Hahaha. Wróciłam. Ale co z tego skoro miałam wrócić jak coś się zmieni. Nie zmieniło się nic oprucz mojej rosnącej potrzeby pływania. Wiem że mi przejdzie, może choć trochę, jak zafunduję sobie porządny wysiłek fizyczny. Dlaczego nie ma w moim mieście basenu, SIĘ PYTAM!
Nocka udana. Nie się ukryć że dawno nam się tak bardzo nocka nie udała. Bawiłam się dobrze i wgl. Ale wszystko we mnie gaśnie. Chyba czas na mnie, nie?

Powinnam wyjaśnić.. Był dół i to długo. Ale nie mój. Ja dzieliłam dół z dziewczynami... Ale teraz chyba czas na mnie co? Powinnam im wszystko powiedzieć na nocce. Jestem w totalnym proszku od dokładnie tygodnia. Nie wiem czy to widać czy nie, rzecz w tym że byłam w tedy w przekonaniu, że moje problemy są nie ważne.
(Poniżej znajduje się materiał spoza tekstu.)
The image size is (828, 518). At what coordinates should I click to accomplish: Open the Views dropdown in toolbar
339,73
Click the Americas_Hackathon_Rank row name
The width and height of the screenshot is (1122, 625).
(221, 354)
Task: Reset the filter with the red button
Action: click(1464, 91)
I sądzę że dobrze zrobiłam. Ale im się powoli układa.. Powoli wszystko jest ok. Więc poproszę o pomoc. Wiem że mi pomogą. Czekałam tylko na dobry moment.
Jak wróciłam do domu to mały leń mnie ogarnął ale Aga wygoniła mnie do sklepu i trochę się obudziłam. Później szybki prysznic i ogarnęłam twarz, dłonie i włosy. Teraz sobie tak siedzę przed komputerem i skrobię..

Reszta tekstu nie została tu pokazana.